::: Task data :::

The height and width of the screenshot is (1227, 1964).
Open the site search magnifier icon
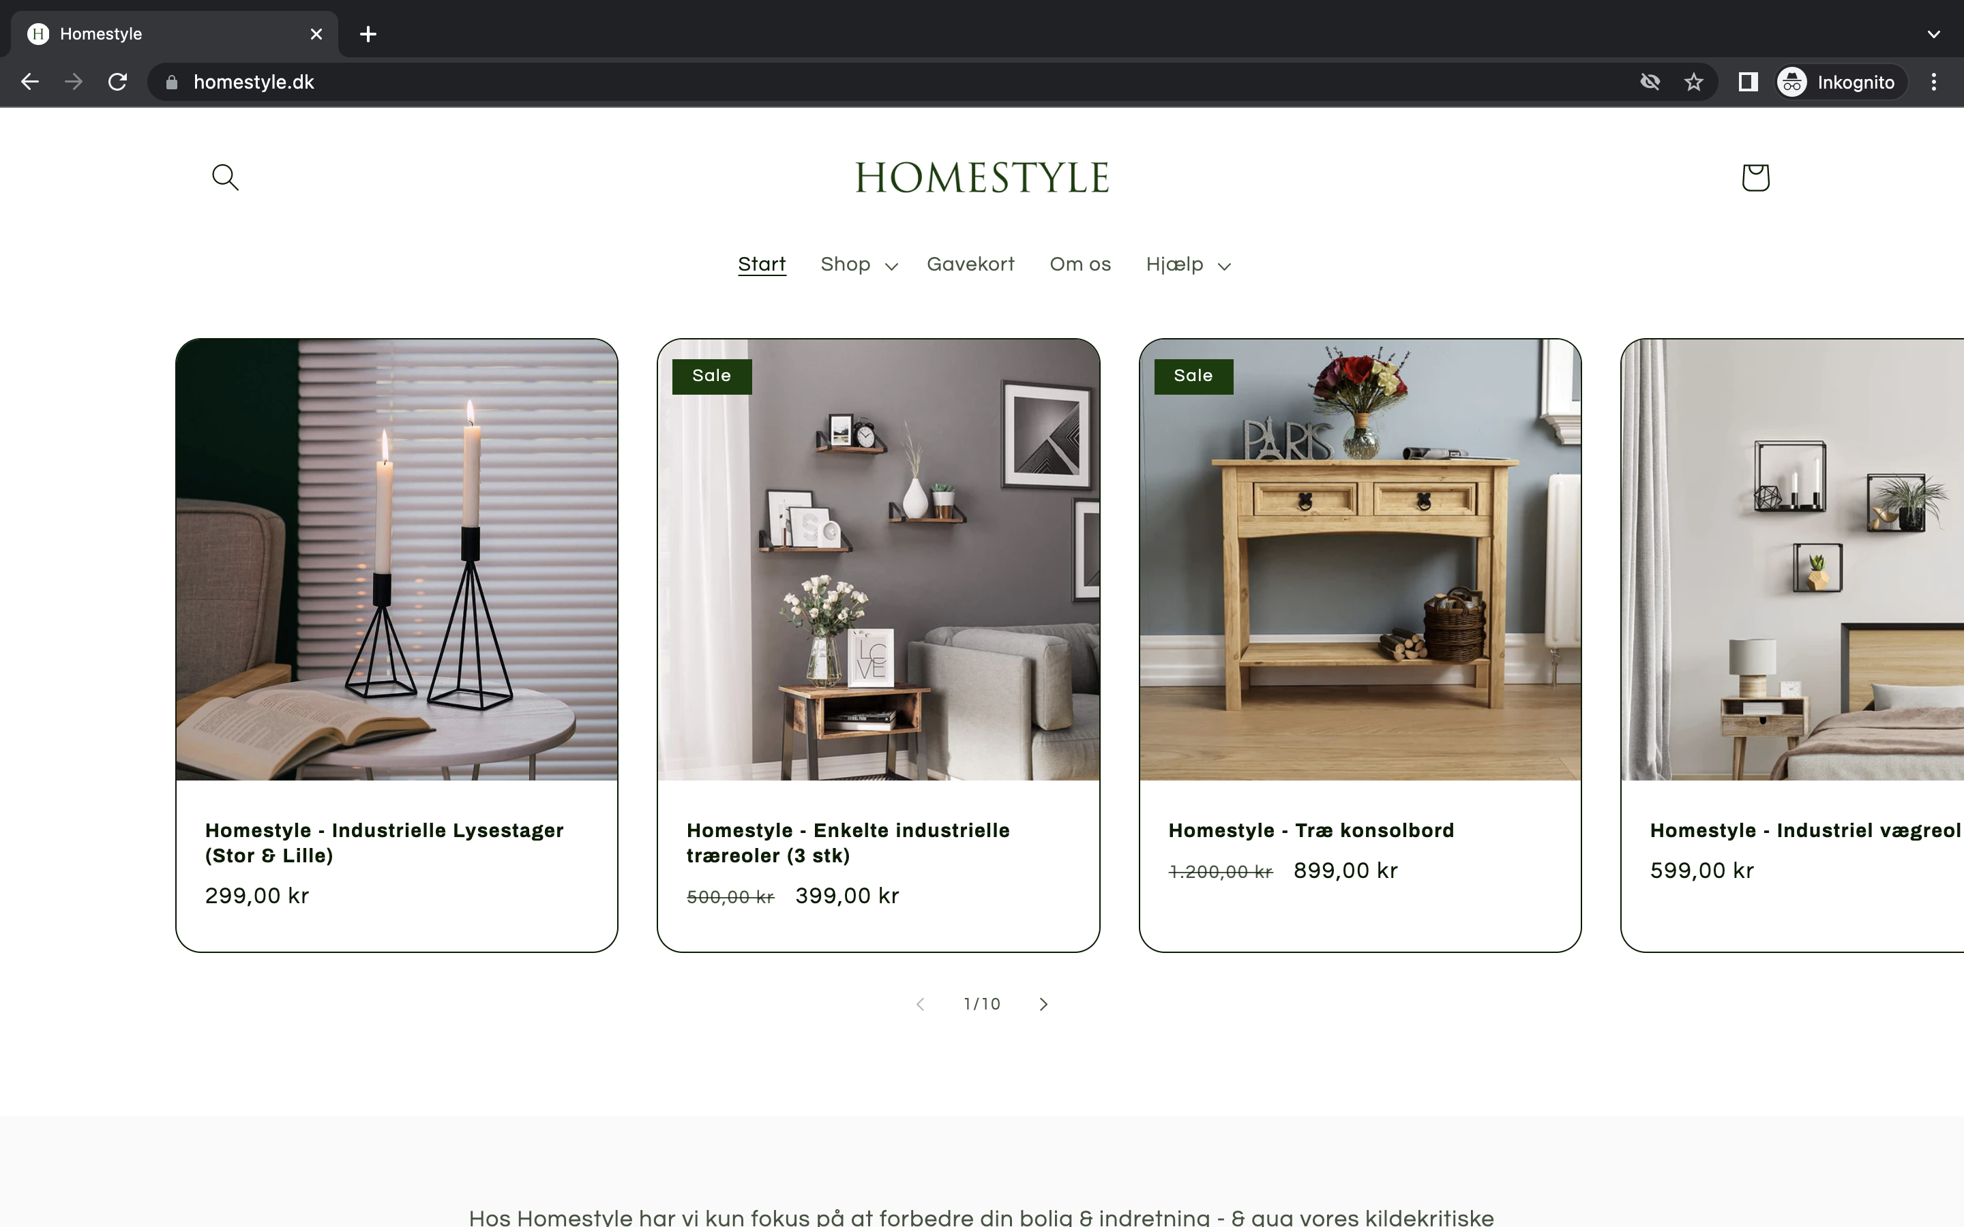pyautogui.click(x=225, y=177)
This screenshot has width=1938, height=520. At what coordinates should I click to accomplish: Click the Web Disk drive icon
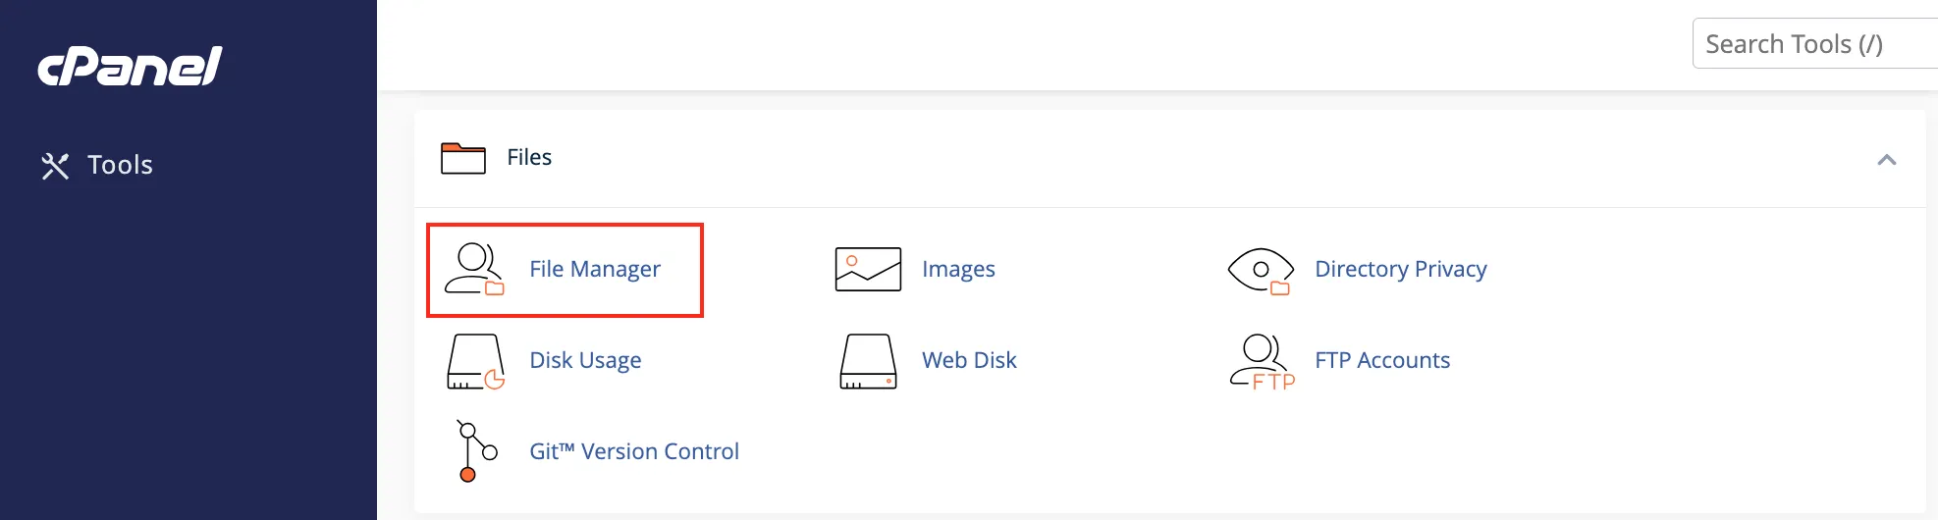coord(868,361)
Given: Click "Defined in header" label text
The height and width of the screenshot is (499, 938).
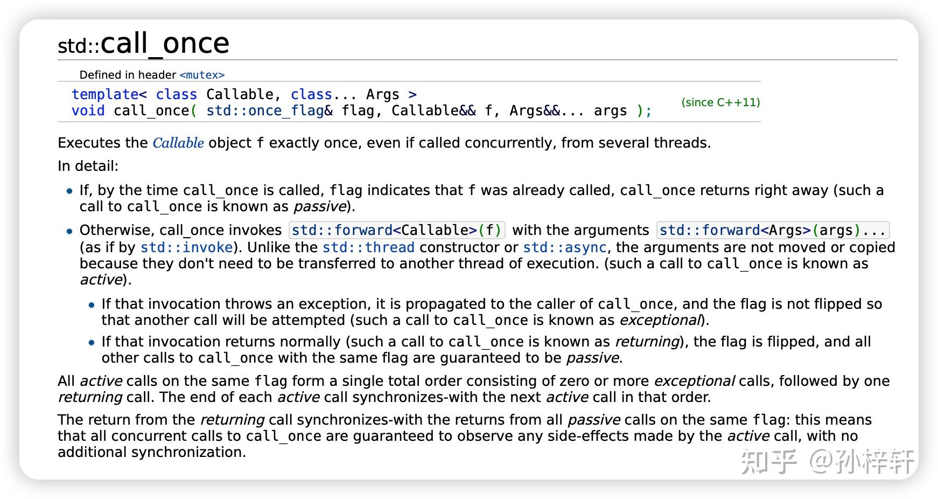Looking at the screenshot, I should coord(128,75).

:::

What is expected: Exactly those lines that run from the line holding "The height and width of the screenshot is (499, 938)." to the end of the listing above, both included, are to be reproduced, with pictures left out.

Written solution:
The height and width of the screenshot is (499, 938).
Looking at the screenshot, I should coord(128,75).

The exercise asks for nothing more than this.